Flame Wrinkles From the Zhdanov-Trubnikov Equation

TL;DR

This paper analyzes the Zhdanov-Trubnikov equation for wrinkled flames, deriving analytical solutions for steady flame shapes using polynomial functions and pole density methods, and confirms these with numerical results.

Contribution

It introduces analytical solutions for flame shapes based on polynomial functions and pole densities, extending the understanding of the Zhdanov-Trubnikov equation for different instability regimes.

Findings

Analytical solutions for steady flame shapes using Laguerre and Jacobi polynomials.

Pole density methods relate wrinkle shapes to Meixner-Pollaczek polynomials.

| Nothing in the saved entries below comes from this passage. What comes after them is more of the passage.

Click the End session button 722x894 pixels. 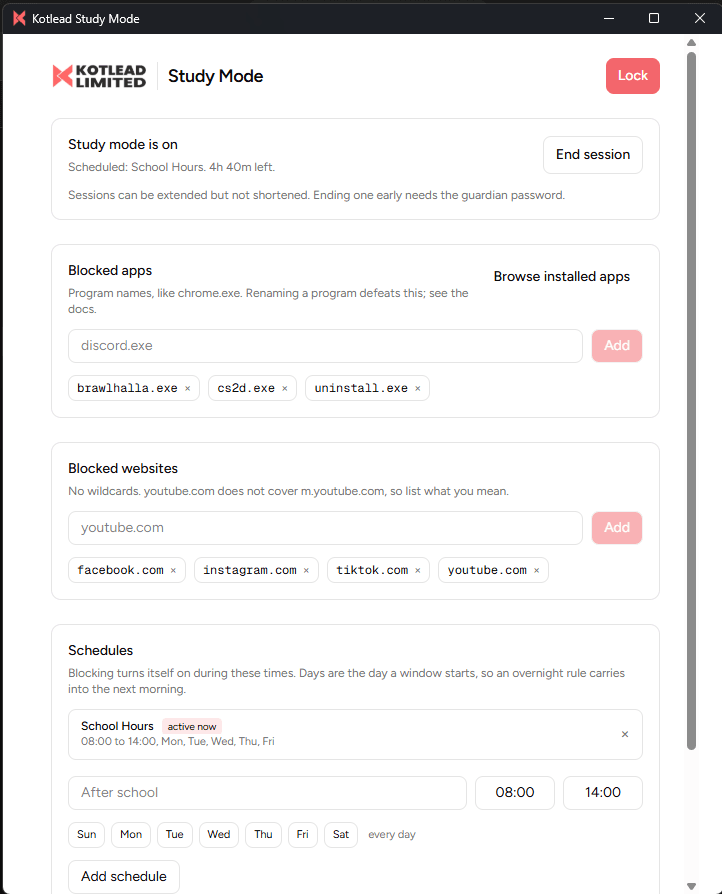593,155
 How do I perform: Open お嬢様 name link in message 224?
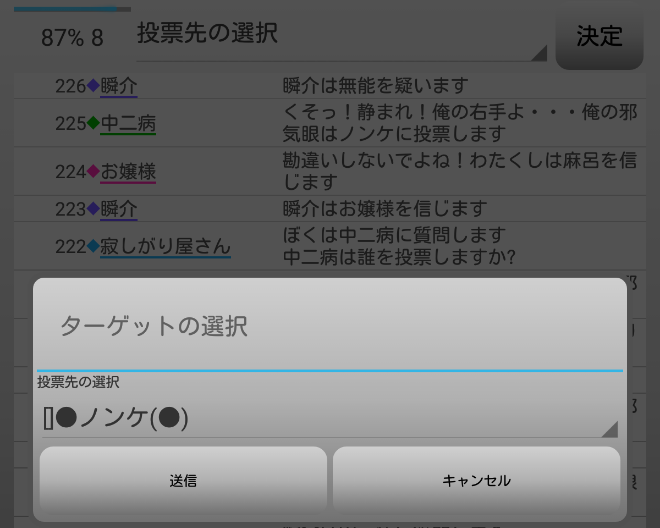tap(128, 172)
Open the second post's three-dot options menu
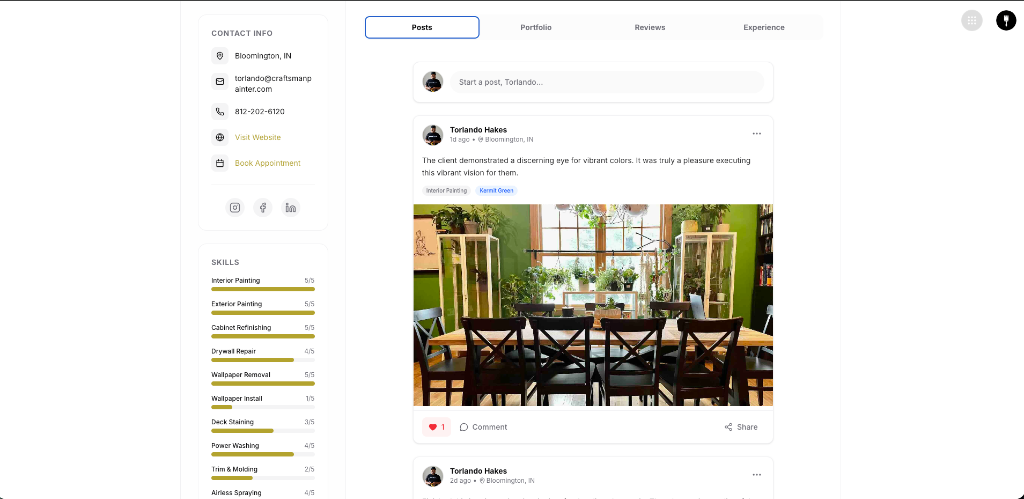The width and height of the screenshot is (1024, 499). tap(756, 474)
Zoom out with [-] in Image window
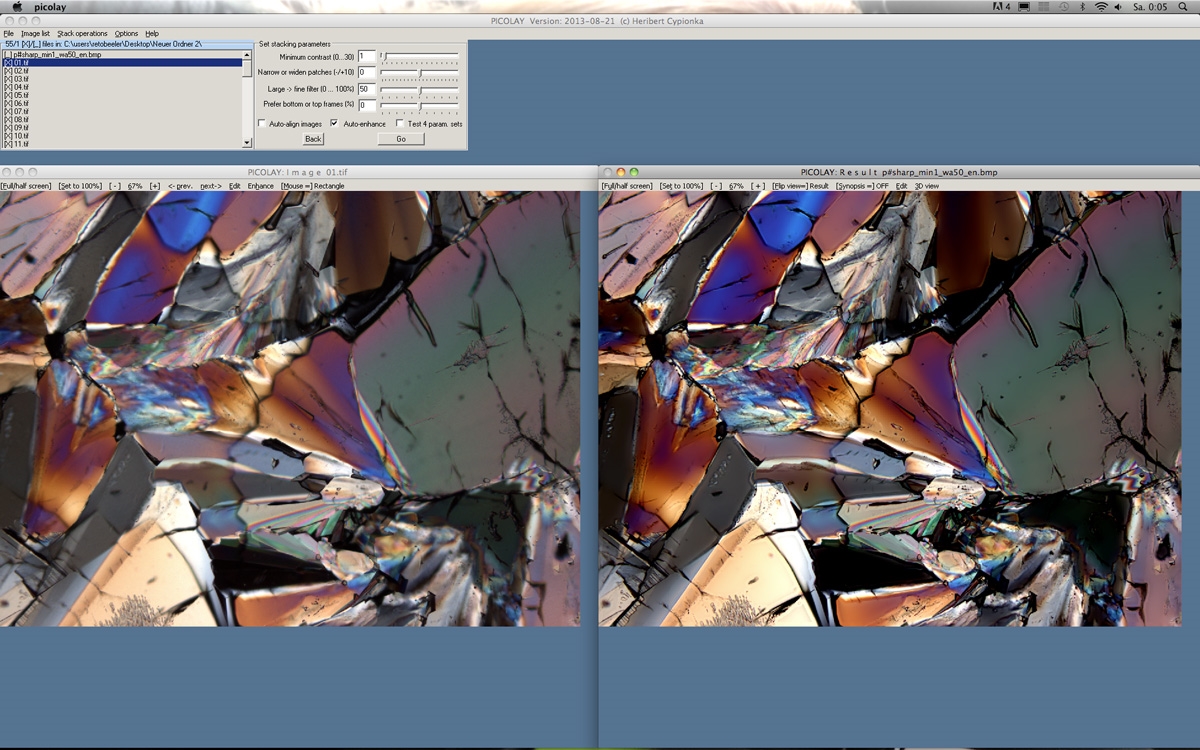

Numerical results confirm the analytical solutions for certain parameter ranges.

Abstract

The Zhdanov-Trubnikov equation describing wrinkled premixed flames is studied, using pole-decompositions as starting points. Its one-parameter (-1< c <1) nonlinearity generalizes the Michelson-Sivashinsky equation (c=0) to a stronger Darrieus-Landau instability. The shapes of steady flame crests (or periodic cells) are deduced from Laguerre (or Jacobi) polynomials when c = -1, which numerical resolutions confirm. Large wrinkles are analysed via a pole density: adapting results of Dunkl relates their shapes to the generating function of Meixner-Pollaczek polynomials, which numerical results confirm for 1<c<0 (reduced stabilization). Although locally ill-behaved if c>0 (over-stabilization) such analytical solutions can yield accurate flame shapes for 0< c <0.6. Open problems are invoked.